Supplied records →

○ ○ ○

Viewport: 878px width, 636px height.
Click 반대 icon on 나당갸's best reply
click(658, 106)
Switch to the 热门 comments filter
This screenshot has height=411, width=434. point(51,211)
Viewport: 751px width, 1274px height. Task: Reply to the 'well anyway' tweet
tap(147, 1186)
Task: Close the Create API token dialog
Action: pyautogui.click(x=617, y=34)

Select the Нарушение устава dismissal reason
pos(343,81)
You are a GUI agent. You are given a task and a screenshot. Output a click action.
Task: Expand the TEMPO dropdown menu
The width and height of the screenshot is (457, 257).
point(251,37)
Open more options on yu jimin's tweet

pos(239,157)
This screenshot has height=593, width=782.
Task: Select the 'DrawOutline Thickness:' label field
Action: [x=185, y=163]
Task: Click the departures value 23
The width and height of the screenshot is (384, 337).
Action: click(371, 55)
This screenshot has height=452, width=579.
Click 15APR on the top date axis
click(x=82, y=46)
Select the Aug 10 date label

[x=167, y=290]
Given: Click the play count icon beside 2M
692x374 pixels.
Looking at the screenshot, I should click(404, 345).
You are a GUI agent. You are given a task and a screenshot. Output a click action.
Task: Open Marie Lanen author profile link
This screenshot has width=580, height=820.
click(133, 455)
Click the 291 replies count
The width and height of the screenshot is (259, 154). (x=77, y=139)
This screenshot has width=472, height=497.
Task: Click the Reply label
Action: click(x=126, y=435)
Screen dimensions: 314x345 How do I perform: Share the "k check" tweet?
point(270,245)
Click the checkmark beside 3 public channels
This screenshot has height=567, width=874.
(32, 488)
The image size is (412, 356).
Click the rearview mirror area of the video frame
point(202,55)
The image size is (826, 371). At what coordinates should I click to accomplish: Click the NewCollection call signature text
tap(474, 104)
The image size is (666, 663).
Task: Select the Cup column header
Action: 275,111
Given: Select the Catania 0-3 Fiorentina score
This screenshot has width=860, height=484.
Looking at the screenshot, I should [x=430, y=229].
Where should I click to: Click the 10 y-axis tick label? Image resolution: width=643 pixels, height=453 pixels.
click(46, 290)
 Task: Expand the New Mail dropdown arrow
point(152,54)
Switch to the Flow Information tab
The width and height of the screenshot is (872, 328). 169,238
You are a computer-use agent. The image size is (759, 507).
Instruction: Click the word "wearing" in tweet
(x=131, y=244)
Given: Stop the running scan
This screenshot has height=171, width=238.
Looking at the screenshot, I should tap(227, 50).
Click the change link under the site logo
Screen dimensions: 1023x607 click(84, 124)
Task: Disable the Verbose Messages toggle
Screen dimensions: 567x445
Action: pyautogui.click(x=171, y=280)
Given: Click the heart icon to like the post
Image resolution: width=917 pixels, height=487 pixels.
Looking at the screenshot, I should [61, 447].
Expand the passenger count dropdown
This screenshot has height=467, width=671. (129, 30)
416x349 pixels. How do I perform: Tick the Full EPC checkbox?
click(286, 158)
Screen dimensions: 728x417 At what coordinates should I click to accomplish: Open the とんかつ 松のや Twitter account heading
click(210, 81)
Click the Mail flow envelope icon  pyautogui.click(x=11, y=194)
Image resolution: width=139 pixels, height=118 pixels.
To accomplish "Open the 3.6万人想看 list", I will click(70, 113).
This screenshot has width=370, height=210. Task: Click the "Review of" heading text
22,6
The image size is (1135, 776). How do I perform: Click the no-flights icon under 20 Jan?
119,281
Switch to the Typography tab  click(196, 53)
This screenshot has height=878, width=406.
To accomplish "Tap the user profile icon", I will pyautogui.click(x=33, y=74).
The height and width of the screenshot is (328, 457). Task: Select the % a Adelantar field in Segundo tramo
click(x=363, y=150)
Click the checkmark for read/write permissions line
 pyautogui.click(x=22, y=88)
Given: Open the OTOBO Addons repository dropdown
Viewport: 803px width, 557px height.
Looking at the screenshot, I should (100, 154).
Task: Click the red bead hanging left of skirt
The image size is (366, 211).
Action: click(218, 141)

○ ○ ○

To do → Only the lines containing the string "beside" are needed; pull them out of the records.

Exercise output →
Given: Click the play count icon beside 2M
Click the checkmark beside 3 public channels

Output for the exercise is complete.